**What you need to do:**
**a)** Transcribe the part of the ASX COVID-19 update that begins at the words "- 25% placement" and stops after "is doing so.".
**b)** Translate this sentence from the ASX COVID-19 update into Spanish: "Here, the entitlement offer or SPP price must be the same or less than the placement price."
START Page extract
In its Listed@ASX Compliance Update on 1 April, the ASX released some updates and guidance to listed entities in light of COVID-19, with a focus on temporary capital raising relief measures and continuous disclosure obligations. We have summarised the key takeaways below.
- Back-to-back trading halts - ASX will permit an entity to request two consecutive trading halts, allowing it a total of up to four trading days in halt to consider, plan for and complete a capital raising.
- 25% placement capacity - As noted above, ASX has granted, in the form of a class waiver, a temporary uplift in the 15% placement capacity in ASX Listing Rule 7.1 to 25%, subject to there being a follow-on accelerated pro-rata entitlement offer or SPP offer. Here, the entitlement offer or SPP price must be the same or less than the placement price. An entity intending to use the extra placement capacity must notify ASX of its decision to rely on the class waiver and the circumstances in which it is doing so.
END Page extract
START Source material
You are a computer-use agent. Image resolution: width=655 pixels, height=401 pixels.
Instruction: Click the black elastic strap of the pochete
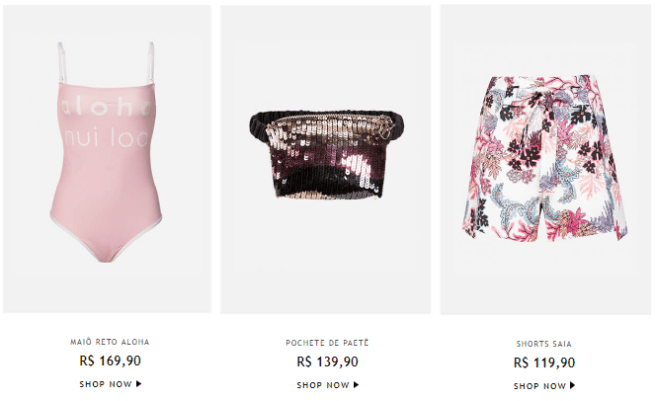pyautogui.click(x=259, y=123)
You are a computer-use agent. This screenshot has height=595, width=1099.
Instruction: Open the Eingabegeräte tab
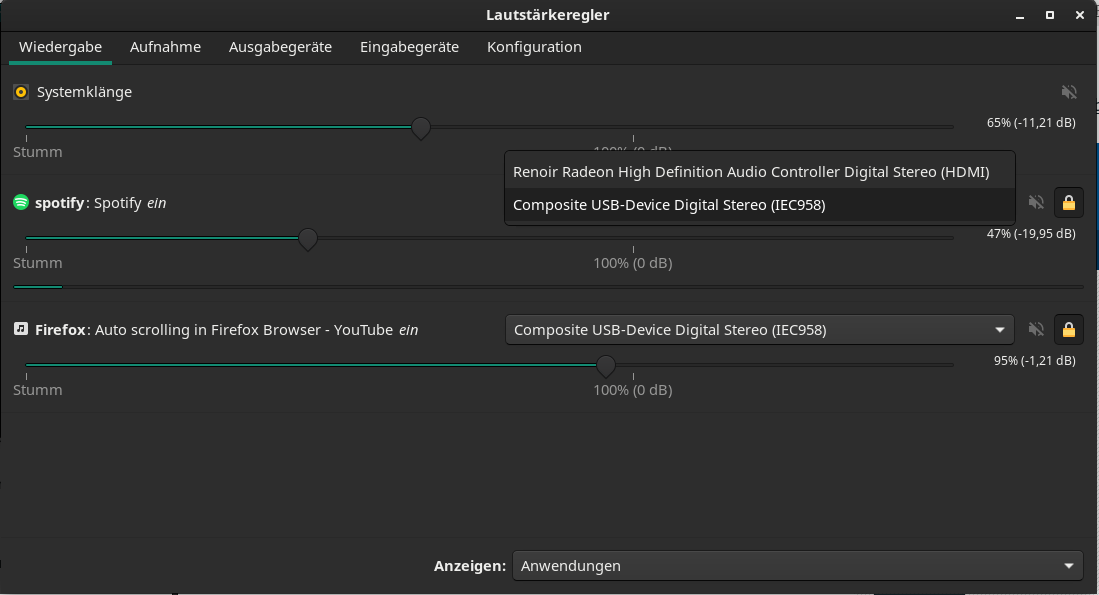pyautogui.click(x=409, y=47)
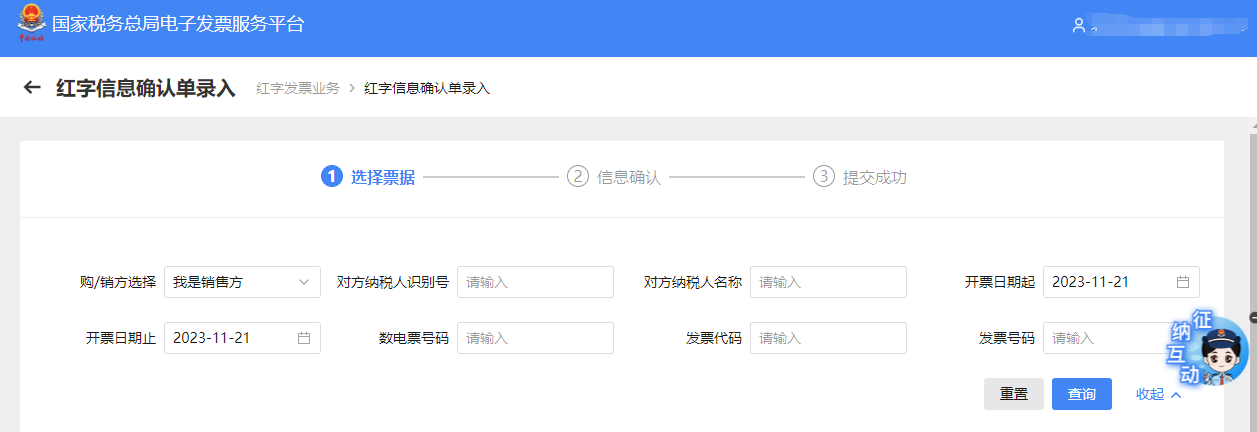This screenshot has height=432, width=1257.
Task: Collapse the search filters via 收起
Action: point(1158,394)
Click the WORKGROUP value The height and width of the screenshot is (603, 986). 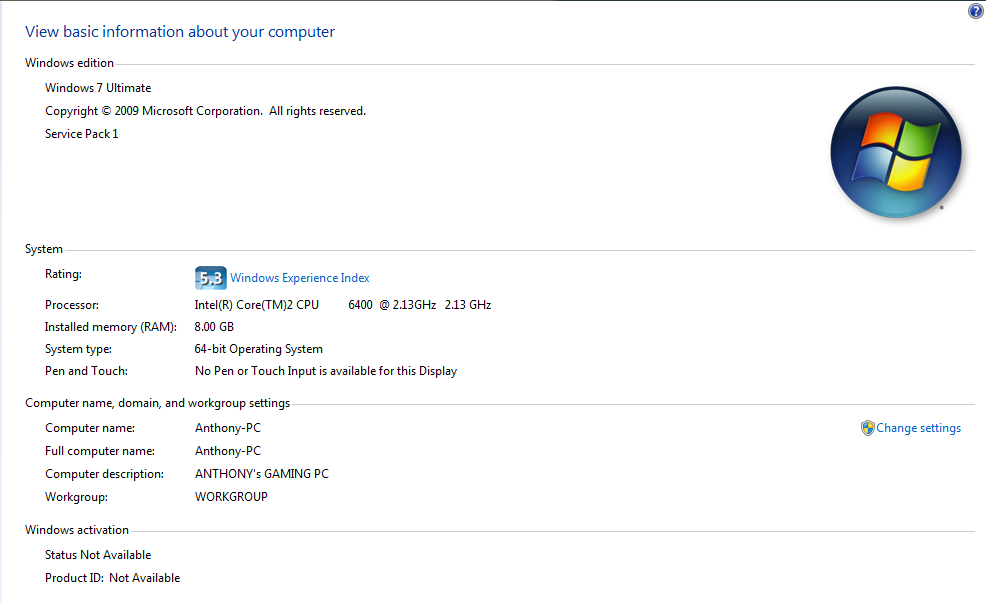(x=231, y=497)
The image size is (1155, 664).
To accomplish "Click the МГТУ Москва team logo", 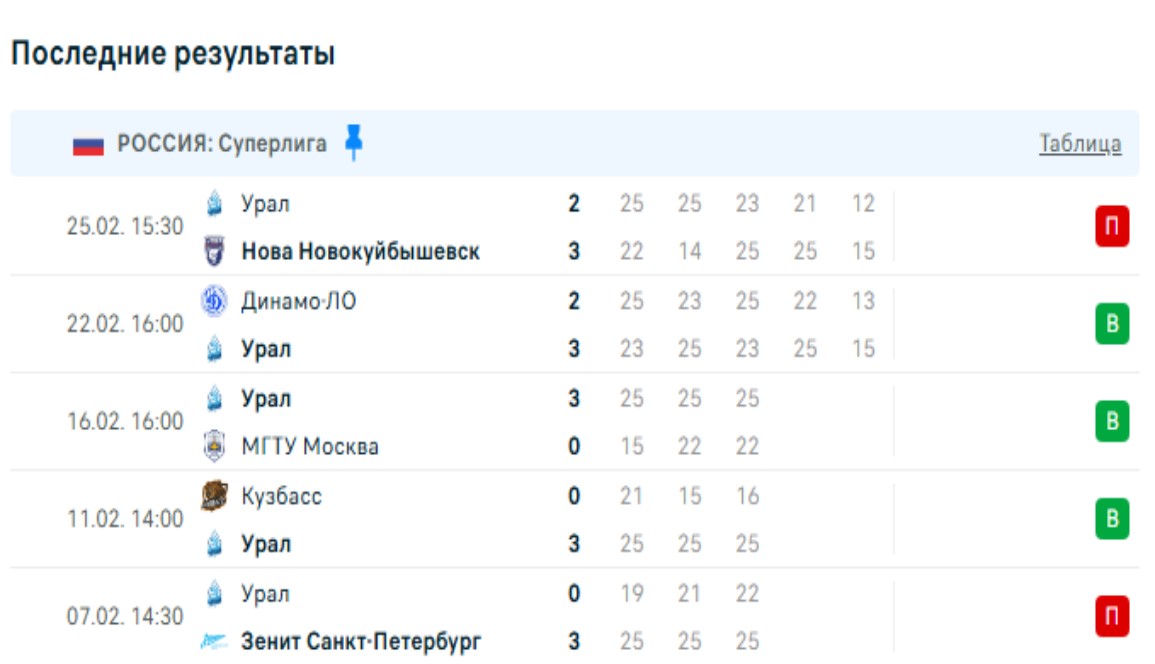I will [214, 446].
END Source material
START Source material
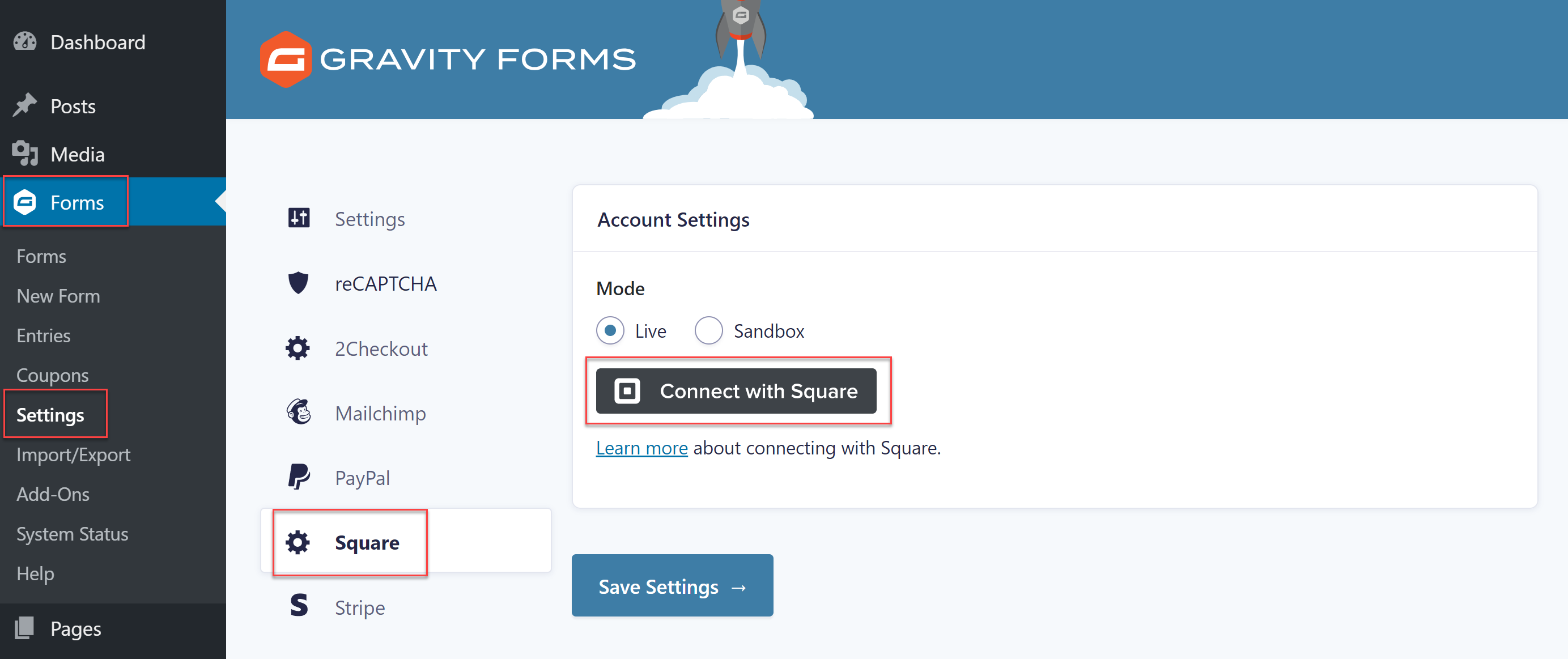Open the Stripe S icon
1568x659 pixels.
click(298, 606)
END Source material
START Source material
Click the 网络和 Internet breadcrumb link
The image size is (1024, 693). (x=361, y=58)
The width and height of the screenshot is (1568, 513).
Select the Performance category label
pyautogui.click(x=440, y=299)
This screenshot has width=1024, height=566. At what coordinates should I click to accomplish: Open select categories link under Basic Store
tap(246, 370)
END Source material
**Answer section:**
**a)**
- 25% placement capacity - As noted above, ASX has granted, in the form of a class waiver, a temporary uplift in the 15% placement capacity in ASX Listing Rule 7.1 to 25%, subject to there being a follow-on accelerated pro-rata entitlement offer or SPP offer. Here, the entitlement offer or SPP price must be the same or less than the placement price. An entity intending to use the extra placement capacity must notify ASX of its decision to rely on the class waiver and the circumstances in which it is doing so.

**b)** En este caso, el precio de la oferta de derechos o de la oferta SPP debe ser igual o inferior al precio de la colocación.